Dataset records —
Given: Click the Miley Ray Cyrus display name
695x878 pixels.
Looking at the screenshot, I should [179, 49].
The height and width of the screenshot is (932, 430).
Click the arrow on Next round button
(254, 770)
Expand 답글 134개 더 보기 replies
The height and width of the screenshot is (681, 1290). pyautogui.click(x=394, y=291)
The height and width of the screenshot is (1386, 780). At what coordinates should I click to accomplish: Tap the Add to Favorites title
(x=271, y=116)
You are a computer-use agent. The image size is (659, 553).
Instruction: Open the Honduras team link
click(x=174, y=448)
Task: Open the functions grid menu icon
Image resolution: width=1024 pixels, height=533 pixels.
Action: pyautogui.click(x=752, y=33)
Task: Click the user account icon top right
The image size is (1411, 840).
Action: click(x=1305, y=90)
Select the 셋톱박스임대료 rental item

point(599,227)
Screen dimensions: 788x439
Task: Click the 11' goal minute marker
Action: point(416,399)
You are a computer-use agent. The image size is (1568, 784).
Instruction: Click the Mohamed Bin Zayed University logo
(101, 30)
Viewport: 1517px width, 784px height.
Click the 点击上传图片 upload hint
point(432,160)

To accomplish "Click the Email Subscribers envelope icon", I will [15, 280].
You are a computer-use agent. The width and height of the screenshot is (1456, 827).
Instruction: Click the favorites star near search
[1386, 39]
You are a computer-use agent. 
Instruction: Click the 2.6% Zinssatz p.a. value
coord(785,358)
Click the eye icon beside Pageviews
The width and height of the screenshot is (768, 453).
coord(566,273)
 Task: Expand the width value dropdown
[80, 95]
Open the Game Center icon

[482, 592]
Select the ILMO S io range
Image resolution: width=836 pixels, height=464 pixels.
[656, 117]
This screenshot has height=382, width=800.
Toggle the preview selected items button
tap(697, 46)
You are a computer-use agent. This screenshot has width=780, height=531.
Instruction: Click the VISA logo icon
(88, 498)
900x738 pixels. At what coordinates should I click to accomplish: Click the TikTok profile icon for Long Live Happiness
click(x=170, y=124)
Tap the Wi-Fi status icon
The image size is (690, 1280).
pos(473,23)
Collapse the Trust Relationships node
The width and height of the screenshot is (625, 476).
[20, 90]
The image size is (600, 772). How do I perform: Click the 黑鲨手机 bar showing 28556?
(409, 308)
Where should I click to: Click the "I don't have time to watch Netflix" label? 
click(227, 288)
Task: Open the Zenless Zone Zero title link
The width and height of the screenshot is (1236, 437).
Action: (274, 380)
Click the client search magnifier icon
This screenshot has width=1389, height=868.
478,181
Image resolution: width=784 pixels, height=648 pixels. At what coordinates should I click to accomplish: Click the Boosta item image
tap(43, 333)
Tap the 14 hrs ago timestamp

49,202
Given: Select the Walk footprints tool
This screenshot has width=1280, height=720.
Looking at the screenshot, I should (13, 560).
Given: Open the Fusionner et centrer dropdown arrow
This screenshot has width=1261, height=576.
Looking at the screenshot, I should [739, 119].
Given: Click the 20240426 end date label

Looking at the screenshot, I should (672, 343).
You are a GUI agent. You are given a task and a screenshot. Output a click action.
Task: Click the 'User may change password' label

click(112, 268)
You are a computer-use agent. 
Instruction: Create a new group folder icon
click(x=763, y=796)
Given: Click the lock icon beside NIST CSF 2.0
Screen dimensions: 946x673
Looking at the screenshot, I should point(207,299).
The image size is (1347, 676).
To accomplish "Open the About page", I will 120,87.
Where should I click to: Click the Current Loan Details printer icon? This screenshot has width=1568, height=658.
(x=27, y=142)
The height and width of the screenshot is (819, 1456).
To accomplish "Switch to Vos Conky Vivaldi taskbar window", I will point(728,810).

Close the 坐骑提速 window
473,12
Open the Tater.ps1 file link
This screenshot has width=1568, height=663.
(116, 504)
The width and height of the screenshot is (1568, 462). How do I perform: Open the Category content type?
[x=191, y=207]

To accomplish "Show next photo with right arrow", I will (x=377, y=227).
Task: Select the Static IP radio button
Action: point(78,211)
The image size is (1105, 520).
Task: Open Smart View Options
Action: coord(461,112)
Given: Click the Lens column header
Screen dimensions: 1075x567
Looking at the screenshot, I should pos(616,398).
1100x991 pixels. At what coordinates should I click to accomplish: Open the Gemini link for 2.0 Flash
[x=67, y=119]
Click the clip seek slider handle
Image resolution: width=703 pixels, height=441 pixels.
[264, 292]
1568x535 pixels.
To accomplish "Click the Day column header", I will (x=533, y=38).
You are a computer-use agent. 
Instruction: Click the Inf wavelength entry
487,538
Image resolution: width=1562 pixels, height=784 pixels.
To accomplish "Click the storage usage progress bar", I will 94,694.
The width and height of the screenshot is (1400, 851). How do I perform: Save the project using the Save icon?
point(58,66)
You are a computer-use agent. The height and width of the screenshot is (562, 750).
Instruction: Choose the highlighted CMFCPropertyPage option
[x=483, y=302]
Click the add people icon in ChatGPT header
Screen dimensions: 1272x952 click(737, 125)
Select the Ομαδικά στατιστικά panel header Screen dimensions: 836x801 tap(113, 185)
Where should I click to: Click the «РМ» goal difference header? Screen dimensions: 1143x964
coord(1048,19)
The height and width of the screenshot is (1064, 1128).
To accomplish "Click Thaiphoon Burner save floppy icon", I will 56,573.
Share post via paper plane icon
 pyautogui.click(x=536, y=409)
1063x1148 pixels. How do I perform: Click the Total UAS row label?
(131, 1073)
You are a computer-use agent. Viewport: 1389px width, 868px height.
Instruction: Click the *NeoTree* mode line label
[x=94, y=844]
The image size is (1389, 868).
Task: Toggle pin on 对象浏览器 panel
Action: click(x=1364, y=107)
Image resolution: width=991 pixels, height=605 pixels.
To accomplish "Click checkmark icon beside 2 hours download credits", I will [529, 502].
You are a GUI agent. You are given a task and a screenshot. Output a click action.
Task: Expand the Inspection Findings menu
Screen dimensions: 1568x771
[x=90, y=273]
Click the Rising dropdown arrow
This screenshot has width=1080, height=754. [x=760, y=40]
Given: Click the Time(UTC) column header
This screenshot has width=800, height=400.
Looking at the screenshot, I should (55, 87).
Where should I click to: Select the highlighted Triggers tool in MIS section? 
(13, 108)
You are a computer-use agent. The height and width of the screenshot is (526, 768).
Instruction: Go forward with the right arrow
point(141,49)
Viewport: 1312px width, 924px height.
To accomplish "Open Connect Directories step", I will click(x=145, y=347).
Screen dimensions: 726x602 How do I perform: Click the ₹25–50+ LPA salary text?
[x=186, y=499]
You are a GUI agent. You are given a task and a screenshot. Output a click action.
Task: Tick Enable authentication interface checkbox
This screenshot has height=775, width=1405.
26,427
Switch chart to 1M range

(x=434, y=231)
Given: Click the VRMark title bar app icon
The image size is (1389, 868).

Exercise — Retype all of the records above without changing a single character.

Task result —
Given: Click the Miley Ray Cyrus display name
695x878 pixels.
Looking at the screenshot, I should [179, 49].
The height and width of the screenshot is (932, 430).
Click the arrow on Next round button
(254, 770)
Expand 답글 134개 더 보기 replies
The height and width of the screenshot is (681, 1290). pyautogui.click(x=394, y=291)
The height and width of the screenshot is (1386, 780). At what coordinates should I click to accomplish: Tap the Add to Favorites title
(x=271, y=116)
You are a computer-use agent. The image size is (659, 553).
Instruction: Open the Honduras team link
click(x=174, y=448)
Task: Open the functions grid menu icon
Image resolution: width=1024 pixels, height=533 pixels.
Action: pyautogui.click(x=752, y=33)
Task: Click the user account icon top right
The image size is (1411, 840).
Action: click(x=1305, y=90)
Select the 셋톱박스임대료 rental item

point(599,227)
Screen dimensions: 788x439
Task: Click the 11' goal minute marker
Action: point(416,399)
You are a computer-use agent. The image size is (1568, 784).
Instruction: Click the Mohamed Bin Zayed University logo
(101, 30)
Viewport: 1517px width, 784px height.
Click the 点击上传图片 upload hint
point(432,160)

To accomplish "Click the Email Subscribers envelope icon", I will [15, 280].
You are a computer-use agent. The width and height of the screenshot is (1456, 827).
Instruction: Click the favorites star near search
[1386, 39]
You are a computer-use agent. 
Instruction: Click the 2.6% Zinssatz p.a. value
coord(785,358)
Click the eye icon beside Pageviews
The width and height of the screenshot is (768, 453).
coord(566,273)
 Task: Expand the width value dropdown
[80, 95]
Open the Game Center icon

[482, 592]
Select the ILMO S io range
Image resolution: width=836 pixels, height=464 pixels.
[656, 117]
This screenshot has height=382, width=800.
Toggle the preview selected items button
tap(697, 46)
You are a computer-use agent. This screenshot has width=780, height=531.
Instruction: Click the VISA logo icon
(88, 498)
900x738 pixels. At what coordinates should I click to accomplish: Click the TikTok profile icon for Long Live Happiness
click(x=170, y=124)
Tap the Wi-Fi status icon
The image size is (690, 1280).
pos(473,23)
Collapse the Trust Relationships node
The width and height of the screenshot is (625, 476).
[20, 90]
The image size is (600, 772). How do I perform: Click the 黑鲨手机 bar showing 28556?
(409, 308)
Where should I click to: Click the "I don't have time to watch Netflix" label? 
click(227, 288)
Task: Open the Zenless Zone Zero title link
The width and height of the screenshot is (1236, 437).
Action: (274, 380)
Click the client search magnifier icon
This screenshot has width=1389, height=868.
478,181
Image resolution: width=784 pixels, height=648 pixels. At what coordinates should I click to accomplish: Click the Boosta item image
tap(43, 333)
Tap the 14 hrs ago timestamp

49,202
Given: Select the Walk footprints tool
This screenshot has width=1280, height=720.
Looking at the screenshot, I should (13, 560).
Given: Open the Fusionner et centrer dropdown arrow
This screenshot has width=1261, height=576.
Looking at the screenshot, I should [739, 119].
Given: Click the 20240426 end date label

Looking at the screenshot, I should (672, 343).
You are a GUI agent. You are given a task and a screenshot. Output a click action.
Task: Click the 'User may change password' label

click(112, 268)
You are a computer-use agent. 
Instruction: Create a new group folder icon
click(x=763, y=796)
Given: Click the lock icon beside NIST CSF 2.0
Screen dimensions: 946x673
Looking at the screenshot, I should point(207,299).
The image size is (1347, 676).
To accomplish "Open the About page", I will 120,87.
Where should I click to: Click the Current Loan Details printer icon? This screenshot has width=1568, height=658.
(x=27, y=142)
The height and width of the screenshot is (819, 1456).
To accomplish "Switch to Vos Conky Vivaldi taskbar window", I will point(728,810).

Close the 坐骑提速 window
473,12
Open the Tater.ps1 file link
This screenshot has width=1568, height=663.
(116, 504)
The width and height of the screenshot is (1568, 462). How do I perform: Open the Category content type?
[x=191, y=207]

To accomplish "Show next photo with right arrow", I will (x=377, y=227).
Task: Select the Static IP radio button
Action: point(78,211)
The image size is (1105, 520).
Task: Open Smart View Options
Action: coord(461,112)
Given: Click the Lens column header
Screen dimensions: 1075x567
Looking at the screenshot, I should pos(616,398).
1100x991 pixels. At what coordinates should I click to accomplish: Open the Gemini link for 2.0 Flash
[x=67, y=119]
Click the clip seek slider handle
Image resolution: width=703 pixels, height=441 pixels.
[264, 292]
1568x535 pixels.
To accomplish "Click the Day column header", I will (x=533, y=38).
You are a computer-use agent. 
Instruction: Click the Inf wavelength entry
487,538
Image resolution: width=1562 pixels, height=784 pixels.
To accomplish "Click the storage usage progress bar", I will 94,694.
The width and height of the screenshot is (1400, 851). How do I perform: Save the project using the Save icon?
point(58,66)
You are a computer-use agent. The height and width of the screenshot is (562, 750).
Instruction: Choose the highlighted CMFCPropertyPage option
[x=483, y=302]
Click the add people icon in ChatGPT header
Screen dimensions: 1272x952 click(737, 125)
Select the Ομαδικά στατιστικά panel header Screen dimensions: 836x801 tap(113, 185)
Where should I click to: Click the «РМ» goal difference header? Screen dimensions: 1143x964
coord(1048,19)
The height and width of the screenshot is (1064, 1128).
To accomplish "Click Thaiphoon Burner save floppy icon", I will 56,573.
Share post via paper plane icon
 pyautogui.click(x=536, y=409)
1063x1148 pixels. How do I perform: Click the Total UAS row label?
(131, 1073)
You are a computer-use agent. Viewport: 1389px width, 868px height.
Instruction: Click the *NeoTree* mode line label
[x=94, y=844]
The image size is (1389, 868).
Task: Toggle pin on 对象浏览器 panel
Action: click(x=1364, y=107)
Image resolution: width=991 pixels, height=605 pixels.
To accomplish "Click checkmark icon beside 2 hours download credits", I will [529, 502].
You are a GUI agent. You are given a task and a screenshot. Output a click action.
Task: Expand the Inspection Findings menu
Screen dimensions: 1568x771
[x=90, y=273]
Click the Rising dropdown arrow
This screenshot has width=1080, height=754. [x=760, y=40]
Given: Click the Time(UTC) column header
This screenshot has width=800, height=400.
Looking at the screenshot, I should (55, 87).
Where should I click to: Select the highlighted Triggers tool in MIS section? 
(13, 108)
You are a computer-use agent. The height and width of the screenshot is (526, 768).
Instruction: Go forward with the right arrow
point(141,49)
Viewport: 1312px width, 924px height.
To accomplish "Open Connect Directories step", I will click(x=145, y=347).
Screen dimensions: 726x602 How do I perform: Click the ₹25–50+ LPA salary text?
[x=186, y=499]
You are a GUI agent. You are given a task and a screenshot. Output a click action.
Task: Tick Enable authentication interface checkbox
This screenshot has height=775, width=1405.
26,427
Switch chart to 1M range

(x=434, y=231)
Given: Click the VRMark title bar app icon
The image size is (1389, 868).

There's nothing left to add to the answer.